Une petite contribution à la journée de la femme dans le monde en jetant un regard sur la condition de la femme indienne. Il serait bien présomptueux de ma part de faire des généralisations et il existe de nombreux ouvrages traitant de cette  question. Mon propos est beaucoup plus simple à partir de confidences que l’on a pu me faire et qui m’incitent à penser que les études et les diplômes pour les filles, bien que nécessaires, sont loin d’être suffisantes pour leur émancipation.

JLB

 

 

 

Hier, j’ai eu une conversation très intéressante avec une physiothérapeute[1]. Elle a 28 ans et m’a expliqué qu’elle fait exactement tout ce que sa mère, qui a 50 ans, lui commande. C’est sa mère qui l’habille, qui lui achète ses chaussures même si elles lui font mal. C’est sa mère qui s’occupe de sa garde robe.

 

- Mais vous êtes en âge de faire ce que vous voulez, lui ai-je dit

 

- Impossible. C’est moi qui subviens aux besoins de la famille. Elle a payé mes études et je me dois de lui remettre mon salaire.

 

- N’est-il pas du devoir des parents de faire en sorte que les enfants aient une meilleure vie ?

 

- Ce n’est pas le but. Nous sommes là pour aider nos parents et ma mère reproduit ce qu’elle a vécu avec ses parents. C'est toujours ainsi.

 

- Mais enfin, lui ai-je dit ? Vous pouvez vous émanciper, vous marier.

 

- Oh madame, ce sont mes parents qui vont me choisir mon mari. Et puis, mettons que je choisisse mon mari et qu’il me batte. Je n’aurais même pas la possibilité de venir me réfugier chez eux..

 

 

 

Un autre exemple

 

Saraswathi cumule deux emplois et travaille dur pour que ses filles fassent des études. Son mari, peintre en bâtiment de façon intermittente, ne travaille que quelques jours par mois et chôme volontairement le reste du temps. Il voulait partir aux Emirats sans se rendre compte de l’enfer que cela représente pour une main d’œuvre sans qualification. Il a fallu que des proches, retour des Emirats, lui mettent les points sur les i.

 

Alors, que fait notre homme ? Il se contente de surveiller son cheptel. Il conduit ses filles à l’école. Avec sa mobylette, il sert de transporteur à sa femme qui pense que c’est le meilleur service qu’il puisse lui rendre. Pour elle, sa vie de dur labeur lui permet d’échapper à son mari toute la journée. Elle rentre chez elle tard le soir, transportée par son mari qui vient la chercher. Mais c’est encore elle qui prépare le repas du soir pour son mari et les deux filles qui reviennent de leurs cours

 

Je lui ai posé la question

 

- Mais pourquoi es tu toujours restée avec ton mari ?

 

- Mais madame, une maison sans homme est une maison sans honneur.
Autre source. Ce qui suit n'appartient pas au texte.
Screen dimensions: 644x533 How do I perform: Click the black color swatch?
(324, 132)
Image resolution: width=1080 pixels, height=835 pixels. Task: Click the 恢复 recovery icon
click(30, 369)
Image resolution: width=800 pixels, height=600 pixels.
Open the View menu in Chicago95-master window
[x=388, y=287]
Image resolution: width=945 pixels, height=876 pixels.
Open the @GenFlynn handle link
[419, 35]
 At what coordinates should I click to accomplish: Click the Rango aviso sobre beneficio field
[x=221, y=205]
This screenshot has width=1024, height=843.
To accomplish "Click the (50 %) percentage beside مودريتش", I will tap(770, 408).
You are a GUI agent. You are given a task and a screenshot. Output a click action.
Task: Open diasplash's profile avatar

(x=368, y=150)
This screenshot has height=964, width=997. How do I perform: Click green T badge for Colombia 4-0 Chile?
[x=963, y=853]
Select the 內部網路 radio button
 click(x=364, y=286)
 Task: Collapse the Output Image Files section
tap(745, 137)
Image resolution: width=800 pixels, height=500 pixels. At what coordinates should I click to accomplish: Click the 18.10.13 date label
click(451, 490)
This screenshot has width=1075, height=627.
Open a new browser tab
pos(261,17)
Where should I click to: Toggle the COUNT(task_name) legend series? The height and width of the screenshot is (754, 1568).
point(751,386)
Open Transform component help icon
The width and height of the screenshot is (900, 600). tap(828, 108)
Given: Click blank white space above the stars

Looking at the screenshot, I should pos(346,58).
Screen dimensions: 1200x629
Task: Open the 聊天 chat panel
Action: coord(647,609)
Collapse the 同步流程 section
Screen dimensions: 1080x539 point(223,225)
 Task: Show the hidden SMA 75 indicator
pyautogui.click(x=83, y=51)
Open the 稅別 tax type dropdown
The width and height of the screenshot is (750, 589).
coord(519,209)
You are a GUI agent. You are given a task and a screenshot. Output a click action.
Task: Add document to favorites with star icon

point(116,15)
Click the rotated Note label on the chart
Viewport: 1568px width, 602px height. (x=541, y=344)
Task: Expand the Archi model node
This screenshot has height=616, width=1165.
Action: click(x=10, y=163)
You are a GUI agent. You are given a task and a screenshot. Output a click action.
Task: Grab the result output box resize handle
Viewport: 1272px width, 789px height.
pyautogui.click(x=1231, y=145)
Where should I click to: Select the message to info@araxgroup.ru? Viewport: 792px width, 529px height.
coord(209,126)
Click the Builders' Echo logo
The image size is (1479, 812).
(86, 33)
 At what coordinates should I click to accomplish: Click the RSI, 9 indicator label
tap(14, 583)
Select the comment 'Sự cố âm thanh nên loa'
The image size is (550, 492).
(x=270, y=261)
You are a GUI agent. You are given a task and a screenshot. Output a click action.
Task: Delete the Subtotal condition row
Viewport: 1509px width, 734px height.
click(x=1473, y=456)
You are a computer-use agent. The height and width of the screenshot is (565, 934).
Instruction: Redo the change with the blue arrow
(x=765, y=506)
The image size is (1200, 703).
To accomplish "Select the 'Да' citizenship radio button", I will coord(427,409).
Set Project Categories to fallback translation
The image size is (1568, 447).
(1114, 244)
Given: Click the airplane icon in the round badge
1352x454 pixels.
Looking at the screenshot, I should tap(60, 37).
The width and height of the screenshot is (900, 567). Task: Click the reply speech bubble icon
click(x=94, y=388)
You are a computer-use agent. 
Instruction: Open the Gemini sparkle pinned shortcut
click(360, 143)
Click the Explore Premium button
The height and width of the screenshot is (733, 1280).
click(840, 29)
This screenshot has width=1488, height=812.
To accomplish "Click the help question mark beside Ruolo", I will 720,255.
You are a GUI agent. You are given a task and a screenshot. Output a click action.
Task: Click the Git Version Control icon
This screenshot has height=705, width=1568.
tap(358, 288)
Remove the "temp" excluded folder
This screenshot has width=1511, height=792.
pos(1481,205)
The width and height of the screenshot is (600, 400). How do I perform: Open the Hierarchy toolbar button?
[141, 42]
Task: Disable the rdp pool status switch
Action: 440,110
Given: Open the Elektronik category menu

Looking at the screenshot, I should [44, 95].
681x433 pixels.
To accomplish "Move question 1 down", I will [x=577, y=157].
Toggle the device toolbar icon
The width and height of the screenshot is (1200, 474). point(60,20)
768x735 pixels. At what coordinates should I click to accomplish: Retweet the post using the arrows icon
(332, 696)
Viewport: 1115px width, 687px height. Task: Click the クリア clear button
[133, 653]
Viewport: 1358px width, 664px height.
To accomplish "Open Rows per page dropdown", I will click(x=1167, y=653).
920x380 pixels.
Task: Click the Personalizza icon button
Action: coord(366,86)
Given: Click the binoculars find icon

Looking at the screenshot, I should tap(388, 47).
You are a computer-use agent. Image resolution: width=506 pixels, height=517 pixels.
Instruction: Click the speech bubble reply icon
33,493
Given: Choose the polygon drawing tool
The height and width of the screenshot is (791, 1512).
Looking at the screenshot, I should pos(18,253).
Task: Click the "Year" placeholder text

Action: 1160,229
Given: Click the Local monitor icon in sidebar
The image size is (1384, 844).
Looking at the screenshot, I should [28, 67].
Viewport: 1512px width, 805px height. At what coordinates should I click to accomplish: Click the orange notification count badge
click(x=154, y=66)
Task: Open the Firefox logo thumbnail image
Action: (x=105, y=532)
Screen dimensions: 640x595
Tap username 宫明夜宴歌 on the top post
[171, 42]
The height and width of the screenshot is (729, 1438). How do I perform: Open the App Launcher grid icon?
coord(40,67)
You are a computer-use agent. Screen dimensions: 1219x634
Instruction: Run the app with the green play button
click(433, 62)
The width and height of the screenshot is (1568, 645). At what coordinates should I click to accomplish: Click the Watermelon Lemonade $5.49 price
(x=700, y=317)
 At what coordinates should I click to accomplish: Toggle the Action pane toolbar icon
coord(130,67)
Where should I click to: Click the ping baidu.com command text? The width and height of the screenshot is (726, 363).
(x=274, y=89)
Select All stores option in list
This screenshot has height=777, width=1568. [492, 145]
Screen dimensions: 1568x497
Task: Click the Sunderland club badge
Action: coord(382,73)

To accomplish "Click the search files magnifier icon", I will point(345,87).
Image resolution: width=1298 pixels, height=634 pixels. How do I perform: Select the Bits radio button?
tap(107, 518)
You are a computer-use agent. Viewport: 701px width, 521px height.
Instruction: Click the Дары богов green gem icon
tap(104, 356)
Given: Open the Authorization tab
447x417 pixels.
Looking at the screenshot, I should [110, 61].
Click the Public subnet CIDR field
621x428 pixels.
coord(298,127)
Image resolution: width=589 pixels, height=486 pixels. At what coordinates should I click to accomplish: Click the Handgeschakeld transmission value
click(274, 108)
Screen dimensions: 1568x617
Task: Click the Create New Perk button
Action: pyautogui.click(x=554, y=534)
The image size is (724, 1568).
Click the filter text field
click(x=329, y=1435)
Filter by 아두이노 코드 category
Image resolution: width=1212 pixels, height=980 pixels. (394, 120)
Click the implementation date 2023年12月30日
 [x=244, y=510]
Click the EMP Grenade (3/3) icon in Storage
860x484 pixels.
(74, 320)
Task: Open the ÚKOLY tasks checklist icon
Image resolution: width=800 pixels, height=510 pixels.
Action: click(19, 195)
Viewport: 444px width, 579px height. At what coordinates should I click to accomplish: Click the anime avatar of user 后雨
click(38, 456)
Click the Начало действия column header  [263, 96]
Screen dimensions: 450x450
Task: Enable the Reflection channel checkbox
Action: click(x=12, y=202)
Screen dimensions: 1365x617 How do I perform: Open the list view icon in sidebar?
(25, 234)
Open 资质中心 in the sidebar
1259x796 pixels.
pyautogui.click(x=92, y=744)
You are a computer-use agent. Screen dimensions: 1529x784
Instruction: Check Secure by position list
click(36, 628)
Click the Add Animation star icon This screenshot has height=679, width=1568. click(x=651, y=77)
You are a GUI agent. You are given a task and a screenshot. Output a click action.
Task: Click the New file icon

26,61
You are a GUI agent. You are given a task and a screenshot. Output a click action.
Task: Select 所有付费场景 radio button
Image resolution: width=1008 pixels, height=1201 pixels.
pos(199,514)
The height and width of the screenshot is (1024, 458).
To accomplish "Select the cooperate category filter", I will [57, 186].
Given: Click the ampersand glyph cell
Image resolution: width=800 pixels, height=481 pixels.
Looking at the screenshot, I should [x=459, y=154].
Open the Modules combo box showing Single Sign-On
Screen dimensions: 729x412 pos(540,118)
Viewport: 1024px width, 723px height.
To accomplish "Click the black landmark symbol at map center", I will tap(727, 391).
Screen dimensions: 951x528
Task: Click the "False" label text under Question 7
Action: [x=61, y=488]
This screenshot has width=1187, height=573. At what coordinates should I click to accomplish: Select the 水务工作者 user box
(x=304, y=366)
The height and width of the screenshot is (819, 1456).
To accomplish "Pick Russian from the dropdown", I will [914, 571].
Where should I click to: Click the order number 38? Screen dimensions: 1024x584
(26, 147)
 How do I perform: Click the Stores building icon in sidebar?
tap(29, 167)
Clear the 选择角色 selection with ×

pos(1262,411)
N’importe quel homme peut nous faire du tort. Et on dira seulement : ce sont des putains, ce n’est pas grave.

 

Le sort de la femme indienne est absolument désolant, sans aucune possibilité d’avenir. Tout ce qui se dit à partir de l’Occident est biaisé par l’esclavage des femmes dans la vie de tous les jours.

 

Les études que font les filles servent surtout à trouver un gagne-pain meilleur. Autrement dit, les diplômes ne sont pas suffisants sans une évolution de la société, mais de quel droit souhaiter cette évolution ? Si nous ne le savons pas, les femmes indiennes le savent.

 

 

 

Jacqueline Lernie-Bouchet, La Lettre du CIDIF le 8 mars 2017.

 



[1] En France, la physiothérapie est pratiquée par des masseurs-kinésithérapeutes.